Бушуев небрежно отвернулся, пустил дым в потолок. Лешка все еще не понимал.
— Ну… — чуть слышно вытолкнул с дымом Бушуев.
И Лешка не посмел ослушаться. Влез в резиновые сапоги, придерживая руками подштанники, пошел к дверям. Никто не обратил на него внимания.
Из-за леса выползла почти полная луна. С черной реки лился ровный, равнодушный ко всякой человеческой суете шум воды. Лешка стал в тень под стену, поеживаясь в одном исподнем от ночного холода, сдерживая стук зубов, стал ждать, поминутно оглядываясь. Казалось, со стороны подозрительно следят чьи-то глаза. Вслушивался: не уловит ли в шуме воды приближающиеся шаги…
Ждать пришлось долго. Луна, ядреная, чуть сточенная с одного бока, освещала просторный двор, железную бочку посреди двора. В конторе теплилось окно. Там сидел Саша. Если сорваться сейчас да к нему: Бушуев, мол, нехорошее затевает?.. Он-то не отступит…
Лешка топтался, поеживался и не решался сорваться с места.
Легко проскрипело крыльцо, в белой незаправленной рубахе, прижимая локтем топор, появился Бушуев. Свободной от топора рукой взял Лешку за грудь, притянул к себе, обдавая табачным перегаром, заговорил захлебывающимся шепотом:
— У тебя в подушке — десять косых… В субботу отнесешь к себе домой, в деревню. Припрячь понадежней, приду в гости. Скоро иль нет, но приду… Ты из Яремной, третья изба справа — все знаю. Ссучишься — живым не быть. А коль выгорит — две косых тебе на сладости. Понял, телок? Им и в голову не придет, что деньги-то у тебя. А меня пусть щупают.
Бушуев сплюнул сквозь щербатину.
— Иди!
Лешка выбивал дробь зубами.
— Отдал бы ты деньги, — попросил он. — Ребята-то шибко сердиты.
— Не учи, сопля.
— Тог… тогда сейчас уходи. Бери деньги и уходи.
— У-у, сука, зубами стучишь… Уходи? Без паспорта-то?.. Мой паспорт Саша у себя держит… Проваливай, а то и на тебя станут косоротиться. Помни: чуть вякнешь — убью!

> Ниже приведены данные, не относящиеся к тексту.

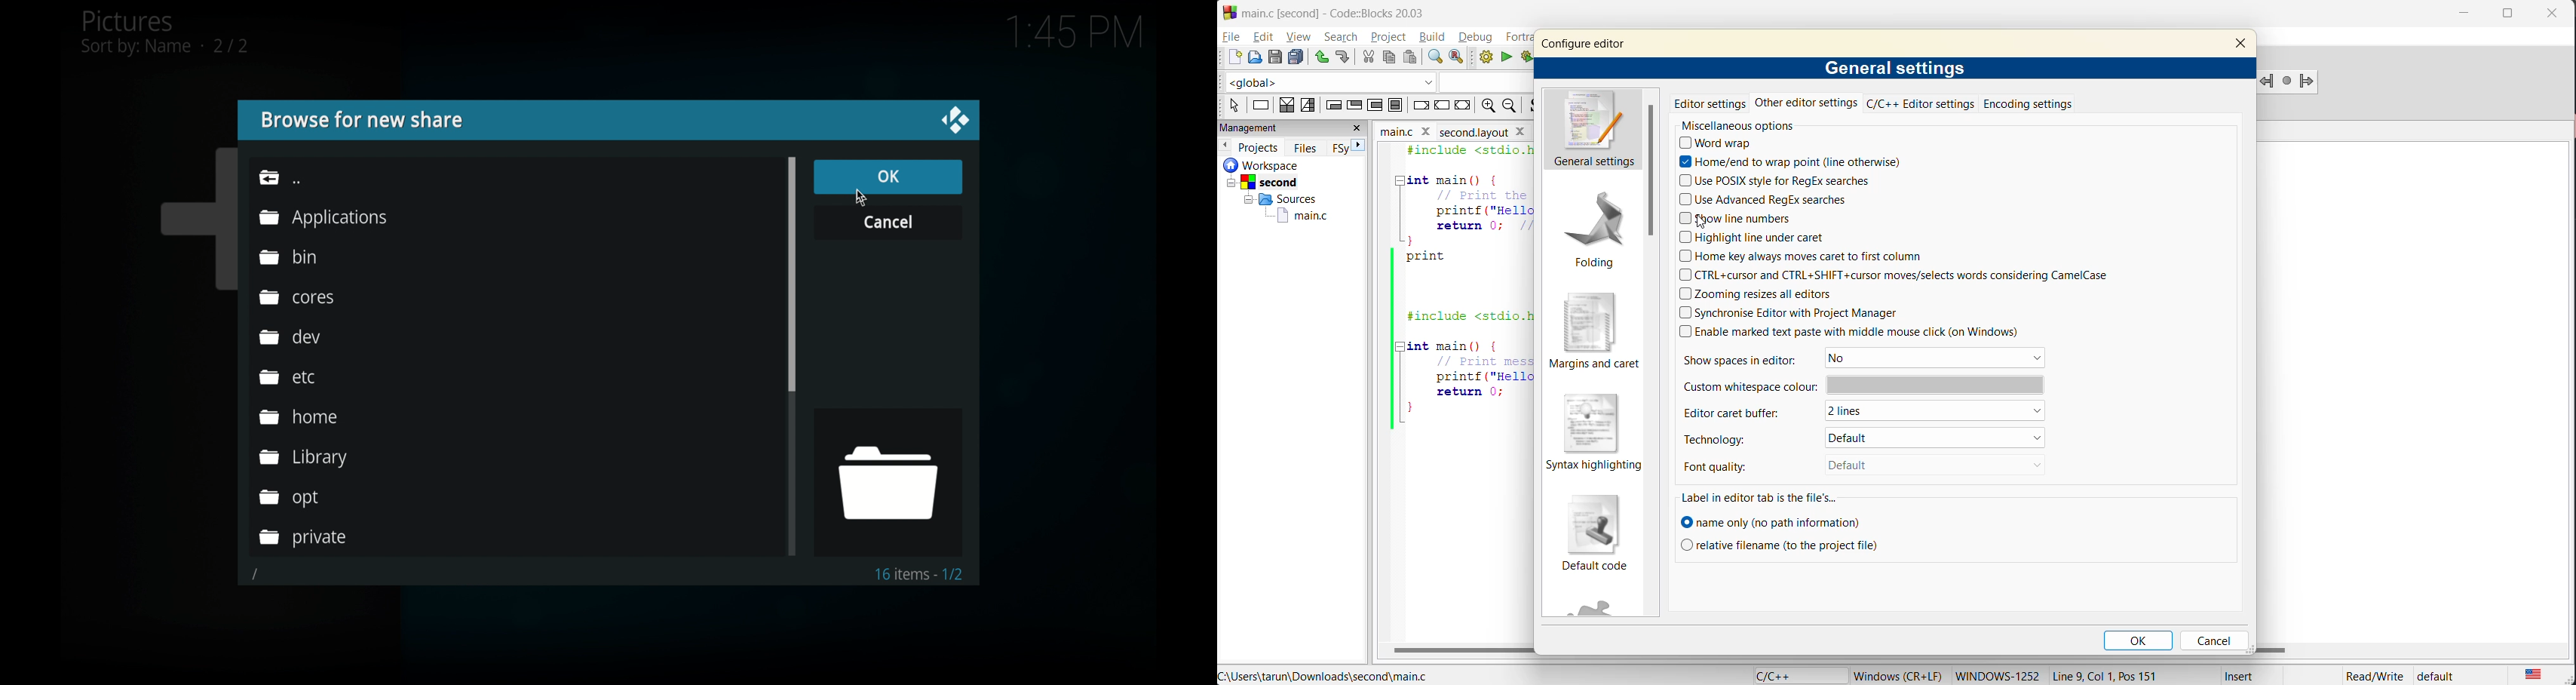 The width and height of the screenshot is (2576, 700). What do you see at coordinates (1393, 131) in the screenshot?
I see `main` at bounding box center [1393, 131].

17Лешка вернулся в обжитое тепло общежития. Кто-то из ребят уже безмятежно всхрапывал. Генка Шамаев курил, думал о чем-то. Деньги по-прежнему валялись на полу.

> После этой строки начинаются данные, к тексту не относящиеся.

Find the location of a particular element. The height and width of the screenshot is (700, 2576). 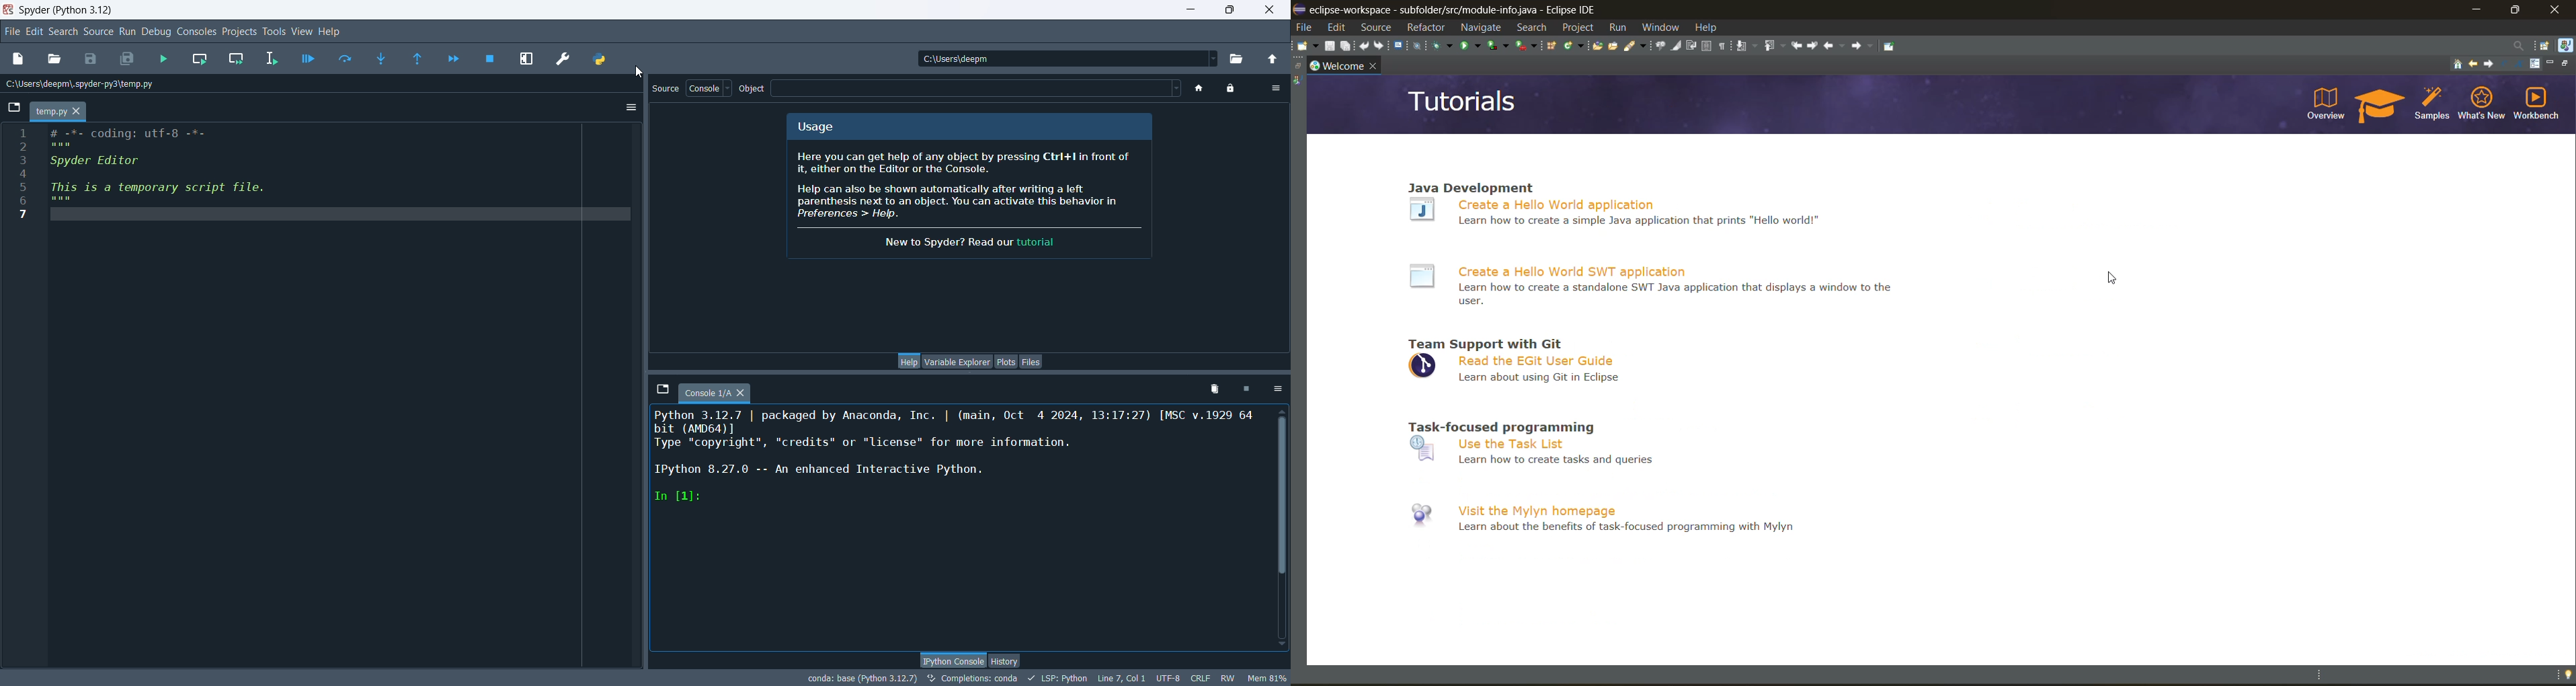

browse tabs is located at coordinates (13, 106).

Егор Петухов, нераздетый, в сапогах, лежавший лицом вниз на своей койке, при шуме открывшейся двери вздрогнул, рывком поднял голову — взгляд дикий, веки красные, лицо опухшее.
— Ты там был? Видел его? — хрипло спросил он.
— Кого? — спросил Лешка упавшим голосом.
— Кого, кого!.. Словно не знаешь. Ты вышел, а он за тобой следом. Спелись с ним.
— С ума спятил, — повернулся к Егору Генка. — Из-за денег сбесился. Может, на меня кинешься? Ложись; Лешка.
У Лешки дрожали колени. Волоча ноги, он прошел к своей койке, залез под одеяло. Едва его голова коснулась подушки, как снова почувствовал лежавший в ней узелок с деньгами. На секунду появилось острое желание вскочить, закричать: «Ребята! Вот деньги! Он мне в подушку сунул!» В него верят. Своих обманывать! Но ведь пригрозил: «Чуть вякнешь — убью!» И убьет, долго ли такому.
Лешка поджал к животу ноги и замер — никак не мог согреться, знобило.
А Егор плачущим голосом жаловался:
— Он же сбежит… Махнет с нашими деньгами за реку, только его и видели…
— Без порток, считай, выскочил. Куда он в таком виде — всякому в глаза бросится, — лениво возражал Генка. — Ты завтра за ним в оба гляди.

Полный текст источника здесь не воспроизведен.